I know all about the l76 and the g8, the cams arent specific but the DOD system makes it 2x as much to do a cam swap in them than a normal lsx car(camaro, vette etc). That and the fact it weighs 4000+lbs it was getting quite expensive to go faster. It kept its value pretty well in the 2 years I had it and I sold it while it still had good equity. Yes the holden and vaxhall are still sold overseas but getting parts imported(especially bigger items) takes a lot more time and shipping costs. They've been talking about bringing the g8/holden sedan back in various forms for a while now. I'll belive it when I see it. The only thing ive seen for sure is the cop version. 

PS I do agree that the g8 is more of a "family/grown up car" but my priorities right now are going fast and I love daily driving the stang. I know plenty of 50+ year olds that daily drive stangs(im 30 btw).


----------



## newfiveoh (Jan 21, 2011)

I'm starting to think the type r is just garbage. I listened to it for an hour on the way to work. I mostly listen to country and rock. The bass notes on most of the songs are almost blended into one long note. I'm taking it out for good when I get home. 

I think i'm going to order a jl 12w6 today.


----------



## jim walter (Apr 10, 2010)

newfiveoh said:


> I'm starting to think the type r is just garbage. I listened to it for an hour on the way to work. I mostly listen to country and rock. The bass notes on most of the songs are almost blended into one long note. I'm taking it out for good when I get home.
> 
> I think i'm going to order a jl 12w6 today.


Do you have a new generation version or old (old has the type r logo on the aluminum magnet cover)? Swr-1042d or 1043d?

If old, you'll need a bit bigger box than that sealed as it has quite a bit higher Q than the new one. I'd try it in ~1.0 cubes if you're looking to get a less boomy sound out of it.


----------



## dragonrage (Feb 14, 2007)

newfiveoh said:


> I'm starting to think the type r is just garbage. I listened to it for an hour on the way to work. I mostly listen to country and rock. The bass notes on most of the songs are almost blended into one long note. I'm taking it out for good when I get home.
> 
> I think i'm going to order a jl 12w6 today.


Please do yourself a favor and order this instead: https://www.diycable.com/main/produ...s_id=693&Cid=5c298c82b8a0124cb9fc006472fabf14

It will sound better AND have more output than a 12w6. The XBL^2 motor is really something special.


----------



## joemk69 (Dec 3, 2010)

Before you go wasting any money, please build a bigger box.
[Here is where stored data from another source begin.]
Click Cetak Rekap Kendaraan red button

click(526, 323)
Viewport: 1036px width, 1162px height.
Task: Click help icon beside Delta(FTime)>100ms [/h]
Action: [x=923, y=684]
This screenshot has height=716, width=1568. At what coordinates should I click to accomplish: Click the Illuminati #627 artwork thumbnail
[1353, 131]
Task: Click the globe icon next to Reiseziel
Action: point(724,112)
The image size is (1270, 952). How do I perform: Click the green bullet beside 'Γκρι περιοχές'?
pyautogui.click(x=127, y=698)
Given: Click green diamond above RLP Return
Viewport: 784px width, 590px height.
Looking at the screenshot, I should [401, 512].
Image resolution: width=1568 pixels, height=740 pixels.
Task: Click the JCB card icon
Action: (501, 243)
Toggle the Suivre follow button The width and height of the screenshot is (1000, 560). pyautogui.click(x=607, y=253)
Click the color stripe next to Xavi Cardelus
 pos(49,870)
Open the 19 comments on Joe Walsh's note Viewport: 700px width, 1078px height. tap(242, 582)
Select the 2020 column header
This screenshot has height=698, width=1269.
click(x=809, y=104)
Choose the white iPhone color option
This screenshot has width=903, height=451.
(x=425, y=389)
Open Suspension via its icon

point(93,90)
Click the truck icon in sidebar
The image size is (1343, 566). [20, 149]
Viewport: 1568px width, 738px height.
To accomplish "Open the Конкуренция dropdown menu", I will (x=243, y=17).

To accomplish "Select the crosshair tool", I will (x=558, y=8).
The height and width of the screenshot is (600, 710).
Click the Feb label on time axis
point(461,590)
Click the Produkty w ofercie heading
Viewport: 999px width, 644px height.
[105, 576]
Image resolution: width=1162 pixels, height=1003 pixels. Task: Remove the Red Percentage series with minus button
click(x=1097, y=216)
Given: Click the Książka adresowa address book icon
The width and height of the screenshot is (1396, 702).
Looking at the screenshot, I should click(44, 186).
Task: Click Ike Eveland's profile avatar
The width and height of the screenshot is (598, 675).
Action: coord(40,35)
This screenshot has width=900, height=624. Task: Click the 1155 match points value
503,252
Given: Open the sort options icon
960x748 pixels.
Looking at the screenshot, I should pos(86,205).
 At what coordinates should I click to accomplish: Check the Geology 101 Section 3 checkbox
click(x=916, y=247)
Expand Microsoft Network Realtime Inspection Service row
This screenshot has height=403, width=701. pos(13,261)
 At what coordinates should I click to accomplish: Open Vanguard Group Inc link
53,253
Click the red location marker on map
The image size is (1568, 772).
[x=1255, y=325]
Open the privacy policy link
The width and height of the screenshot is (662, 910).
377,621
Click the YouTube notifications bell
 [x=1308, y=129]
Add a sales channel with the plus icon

I know type r's are not a sq sub, but if you place it in a bigger box it certainly will help clean it up.


----------



## dragonrage (Feb 14, 2007)

Yeah, you'd need a bigger box for the Shiva-X2 anyway, or the JL 12w6... so if you want to build one of maybe 1.5cuft first, you could try the Type Argh in it first...


----------



## newfiveoh (Jan 21, 2011)

dragonrage said:


> Please do yourself a favor and order this instead:
> It will sound better AND have more output than a 12w6. The XBL^2 motor is really something special.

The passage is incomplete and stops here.